Ces observations ne sont pas sans portée : elles ont amené une proposition moins radicale, qui consisterait à autoriser un certain nombre de jeunes gens du recrutement à travailler, pendant le temps de leur service militaire, aux constructions navales. Ces jeunes gens seraient dans les chantiers de la marine au lieu d’être aux régimens ; mais ils n’obtiendraient cette faveur qu’à de certaines conditions garantissant leur aptitude à faire de bons ouvriers. Très probablement le plus grand nombre d’entre eux, après l’expiration de leur temps de service, resteraient attachés à l’industrie dont ils se seraient occupés pendant plusieurs années. Ils deviendraient ainsi les auxiliaires des ouvriers inscrits, comme les hommes du recrutement embarqués sur nos vaisseaux le sont de nos marins des classes. Ces questions en devaient faire naître une autre d’une bien plus grande importance : pourquoi n’accorderait-on pas à nos armateurs la faculté d’acheter leurs navires à l’étranger ?

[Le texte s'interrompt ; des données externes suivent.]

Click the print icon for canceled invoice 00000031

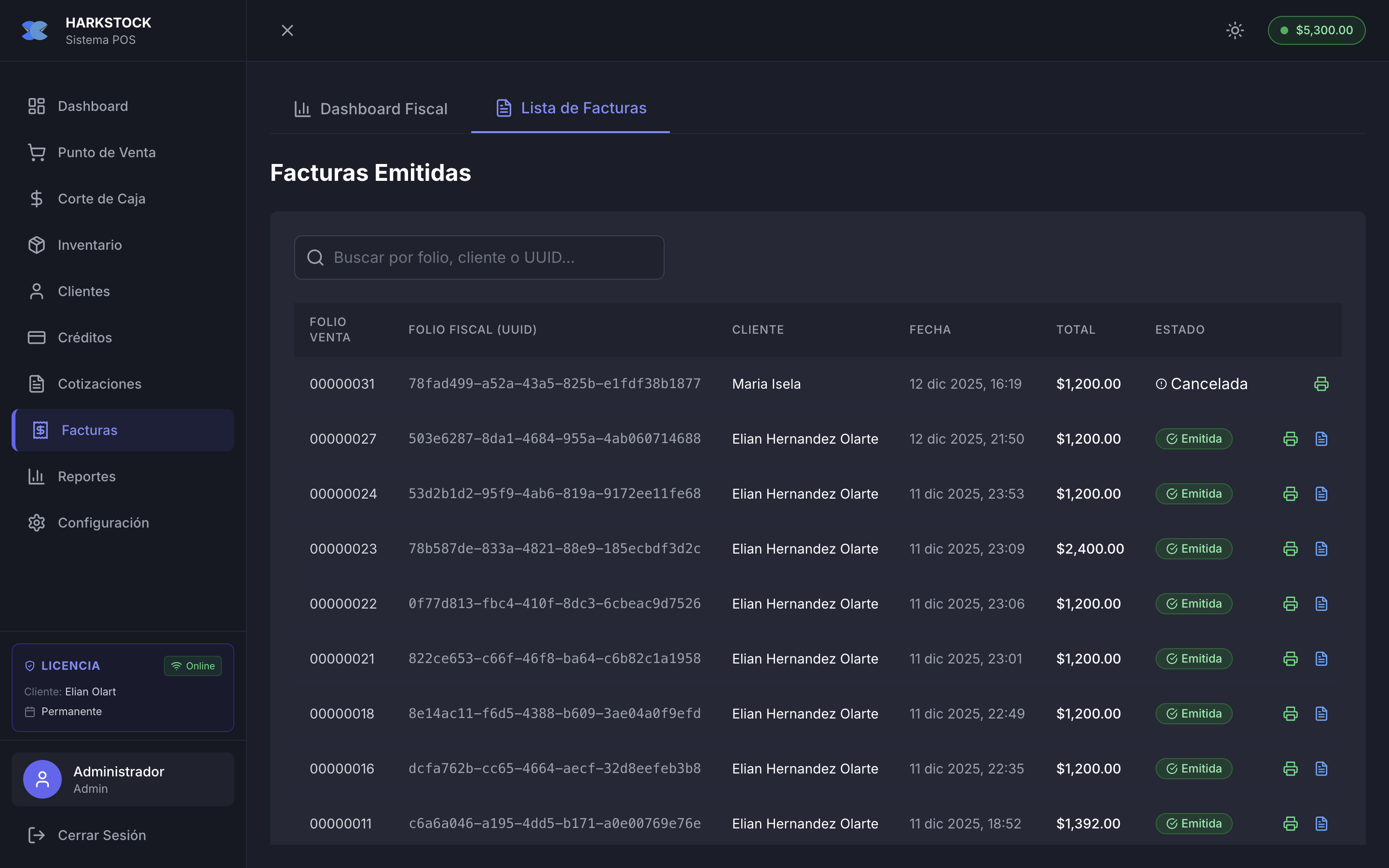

Lorsqu’on a fait la réforme de notre législation commerciale, lorsque par les traités de commerce avec l’Angleterre et la Belgique on a mis notre industrie aux prises avec l’industrie de ces pays, on a reconnu qu’il était de toute justice, pour que les armes fussent égales, de donner à nos manufactures les matières premières en franchise de droits. Comment ne procéderait-on pas de même à l’égard de notre marine marchande, si on veut la livrer à la concurrence des pavillons étrangers ? Pour elle, la matière première, c’est le navire ; il faut qu’elle puisse se le procurer aux meilleures conditions possibles. Aujourd’hui un navire étranger ne peut être francisé que moyennant 25 francs par tonneau de jauge, s’il est en bois, et 70 francs, s’il est en fer. Qu’on supprime ce tarif ; outre l’économie qui en résultera pour nos armemens, nous aurons la possibilité d’affecter des constructions spéciales à des opérations spéciales, comme les navires du Canada, qui, quoique de peu de durée, peuvent rendre des services réels, si leur destination est bien choisie. Cette mesure n’aura rien d’injuste quand de leur côté nos constructeurs pourront introduire en franchise de droits les matières nécessaires aux constructions navales, et qu’on les aura délivrés d’une partie des entraves qui gênent leurs rapports avec les ouvriers.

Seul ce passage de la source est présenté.